The chase had taken Sabit further afield than she had realized. Walking the deserted streets, she struggled to find familiar sights. Every collapsed building seemed to bear some depiction of Verq, patroness of justice—either in a bas relief carving, or a fully-sculpted form, or a faded painting of her sacred balance. Had Sabit passed this particular pile of rubble on her way from the docks? Or had it been that half-collapsed wall?
What sort of empty-headed fool would want to come to a place like this?
Allamu would. As she walked, Sabit reflected on the heated words that had passed between them days ago on the ship.

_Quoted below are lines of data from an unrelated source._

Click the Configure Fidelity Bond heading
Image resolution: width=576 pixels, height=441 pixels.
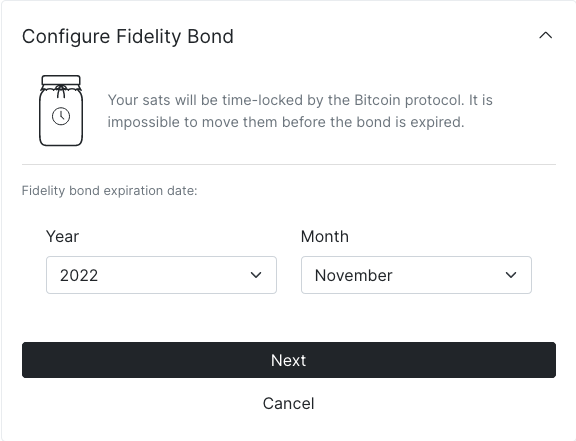coord(128,36)
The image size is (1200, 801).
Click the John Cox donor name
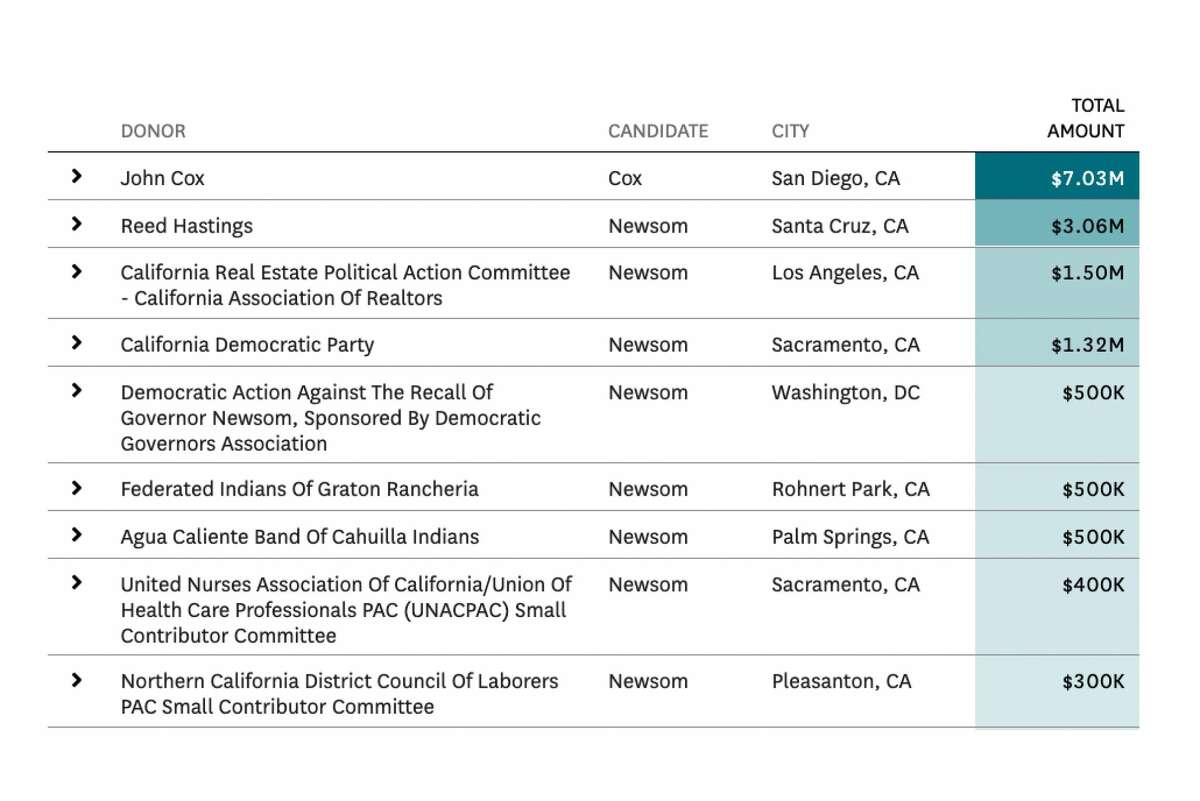point(163,179)
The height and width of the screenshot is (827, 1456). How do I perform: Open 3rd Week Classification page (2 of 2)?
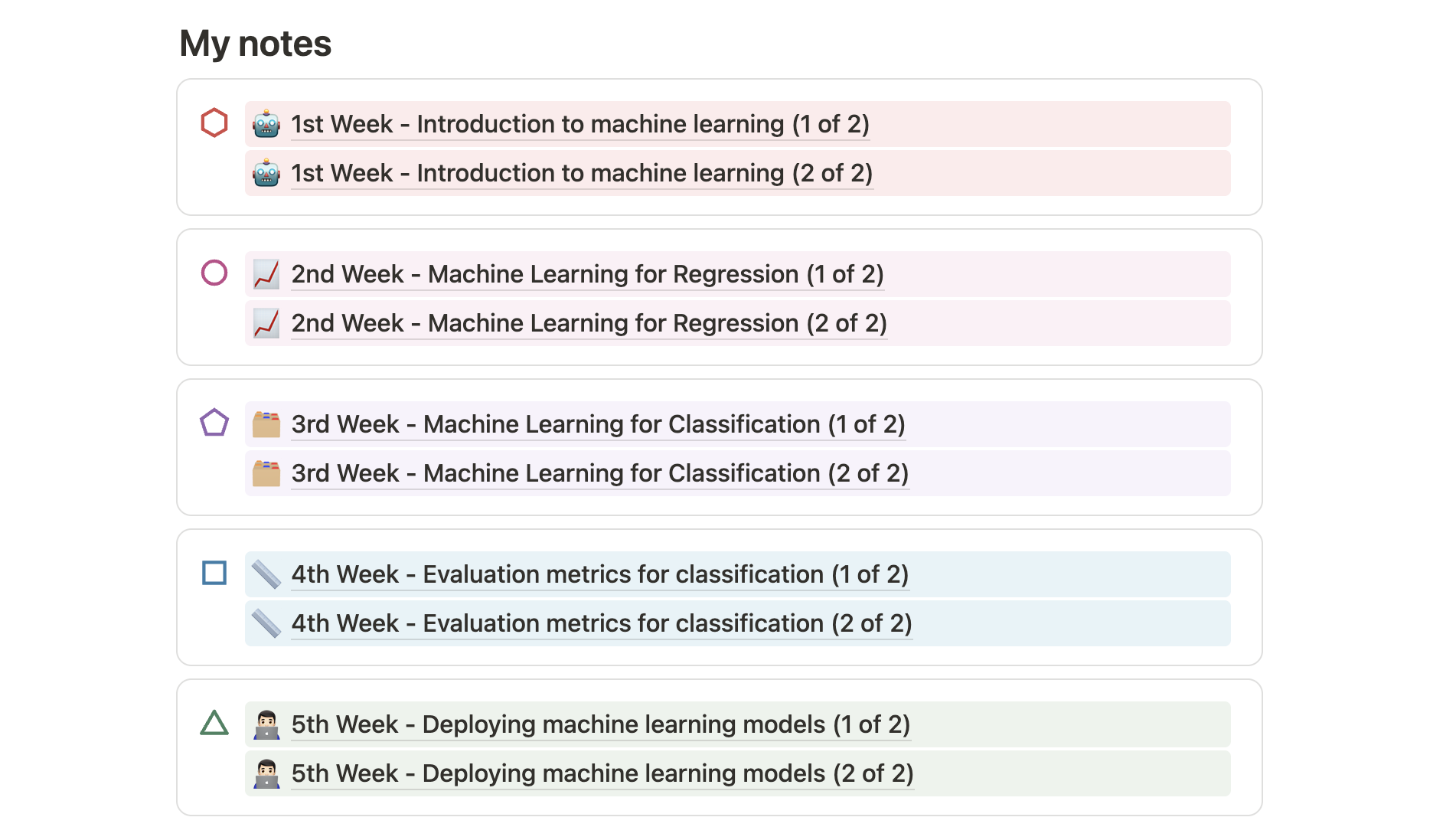[x=599, y=473]
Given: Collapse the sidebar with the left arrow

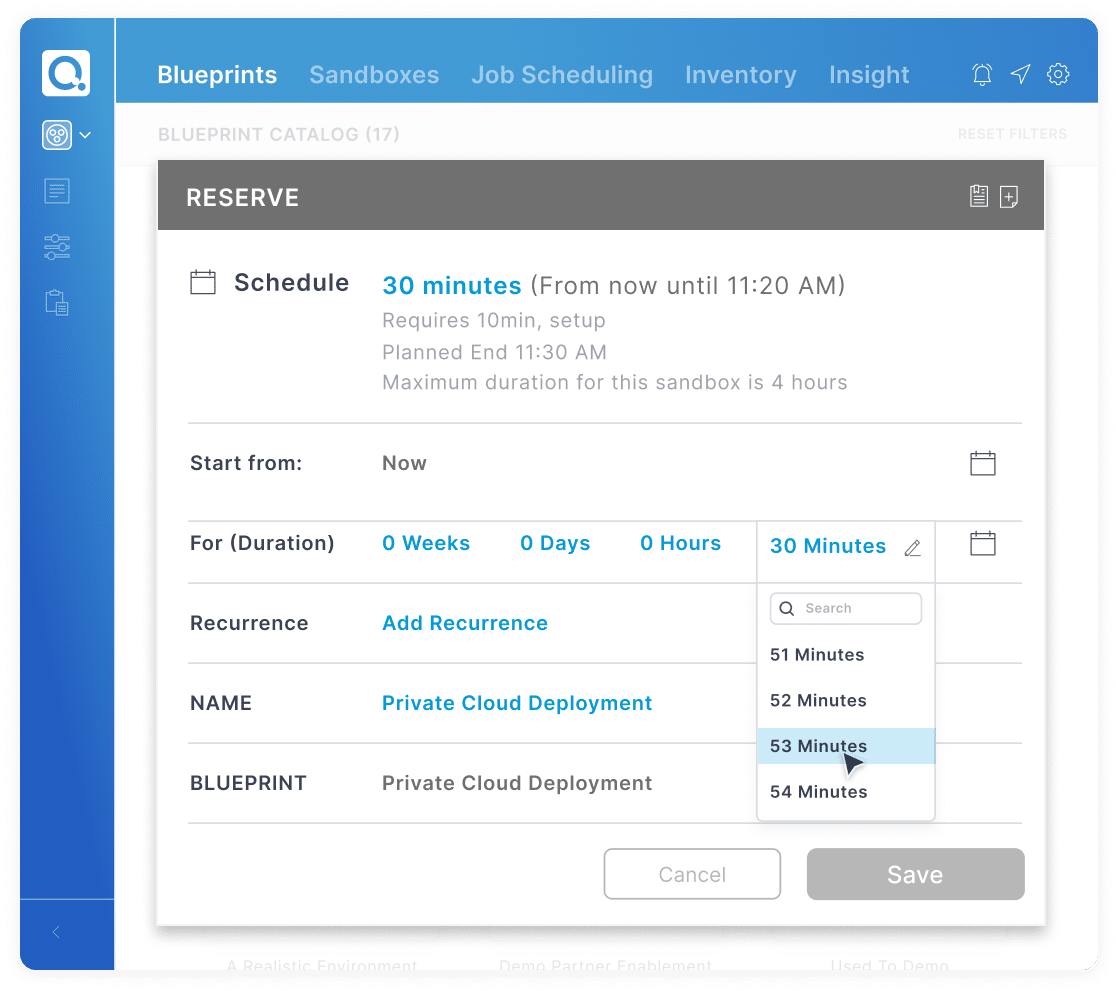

“The majesty of the Vertan courts of justice are sung of throughout the world,” Allamu had said when the ship had taken refuge from a sudden storm in the Vertan bay. “I long to see their grand spires, learn the wisdom of their magistrates, and taste their dark wine.”
“The city itself is two days upriver in the best conditions,” Sabit had countered. “These are unfamiliar waters to our captain and his crew, and dangerous. If we continue without stopping, we can reach Urom before winter squalls begin to blow. I swore to return you to your father’s court, Allamu. We must not stray from that goal.”
“If you had ever been to Urom, you would not be so driven to return to it,” Allamu said to Sabit with a dark gleam in his eye. Turning to address Melcior, the ship’s captain, and the seated rowers, he said, “What say you, fellows? Do we put out to sea and another week or three of rigging and rowing? Or do we make our way to the jewel of the west? Who has not heard tell of the fortunes won by strapping men in the forum of justice? Who has not longed to walk the colonnade of the scales and behold its wonders? Who is with me?”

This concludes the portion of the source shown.